I grew up eating ramen and make my own from scratch often. I usually keep frozen charshiu pork handy for using it in ramen, yakisoba, and yakimeshi (Japanese style fried rice). What I did was use my own chicken stock from the freezer and instead of ground pork, I used charshiu pork, soft boiled egg, negi (Japanese long onion) and nori for the topping. Besides the topping, I used what the recipe called for ie cabbage, bean sprouts, and all other seasonings. The result was very good. Normally, ramen stock is made with many ingredients, but this simplified ramen using only chicken stock was very satisfying and very simple to make.

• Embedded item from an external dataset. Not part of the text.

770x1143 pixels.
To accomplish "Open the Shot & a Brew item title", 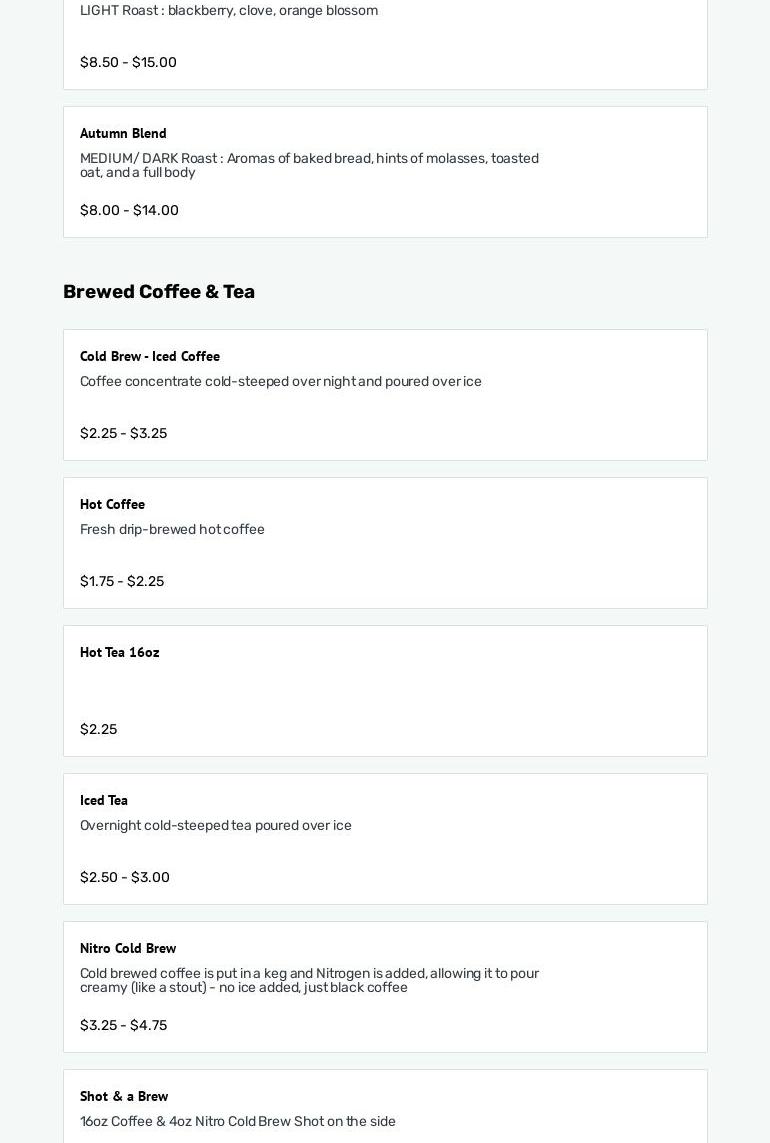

This was very very good. I used low sodium soy sauce, my own low sodium chicken stock, and the lowest sodium Miso paste I could find. I did use ground pork, but I had already prepared some Vietnamese Pork meat (1 1/4lb. pork, stalk lemon grass, fresh grated ginger, garlic, lime zest, and fish sauce) sitting in the fridge. Just made meat balls out of that, and then the soup as normal (just added one more garlic clove to the cooking meat balls, never enough garlic! :)). This turned out very well with the spiced meat balls. Added a bit of fresh chopped cilantro on top.